= Text provided =
........
HMAS Cerberus is a Royal Australian Navy (RAN) base that serves as the primary training establishment for RAN personnel. The base is located adjacent to Crib Point on the Mornington Peninsula, south of the Melbourne City Centre, Victoria, Australia. The base is also an official bounded locality of the Shire of Mornington Peninsula and is the only naval base to have a specific listing in the Australian census. HMAS Cerberus recorded a population of 1,124 at the . A section of the base centred around the Parade Ground was added to the Australian Commonwealth Heritage List on 22 June 2004, known as the HMAS Cerberus Central Area Group.

History
The site for the Cerberus naval base on Hanns Inlet, between Sandy Point and Stony Point on Western Port Bay was purchased in 1911. The  base was opened in September 1920 and became known as Flinders Naval Depot in 1921. The Post Office opened on 2 December 1912 as Flinders Naval Base, was renamed Flinders Naval Depot in 1925 and HMAS Cerberus, Westernport in 1963. Cerberus now occupies most of Stony Point to the north and all of Sandy Point in the south.
........
= Supplied information =
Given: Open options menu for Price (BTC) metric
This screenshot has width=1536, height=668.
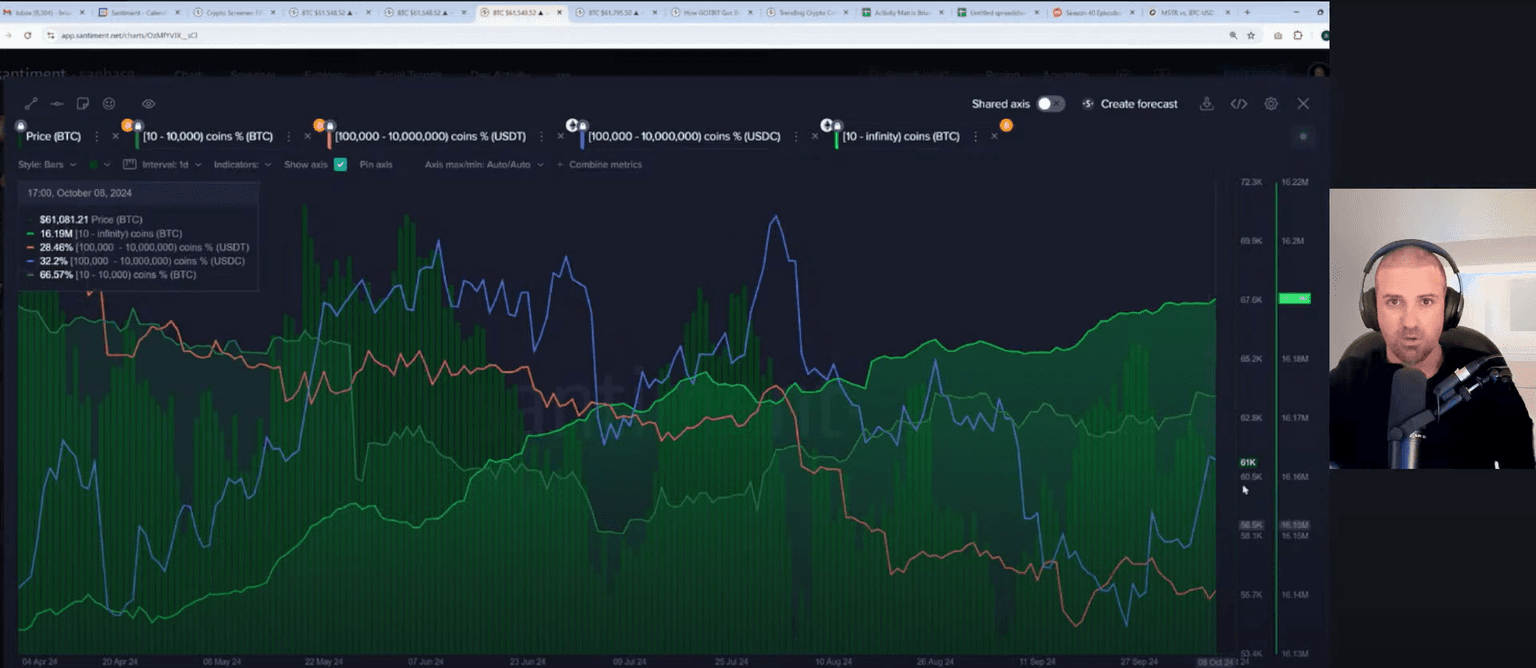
........
= Prompt =
Return, word for word, the section of the HMAS Cerberus passage starting with "HMAS Cerberus is" and going on through "Central Area Group.".

= Result for this task =
HMAS Cerberus is a Royal Australian Navy (RAN) base that serves as the primary training establishment for RAN personnel. The base is located adjacent to Crib Point on the Mornington Peninsula, south of the Melbourne City Centre, Victoria, Australia. The base is also an official bounded locality of the Shire of Mornington Peninsula and is the only naval base to have a specific listing in the Australian census. HMAS Cerberus recorded a population of 1,124 at the . A section of the base centred around the Parade Ground was added to the Australian Commonwealth Heritage List on 22 June 2004, known as the HMAS Cerberus Central Area Group.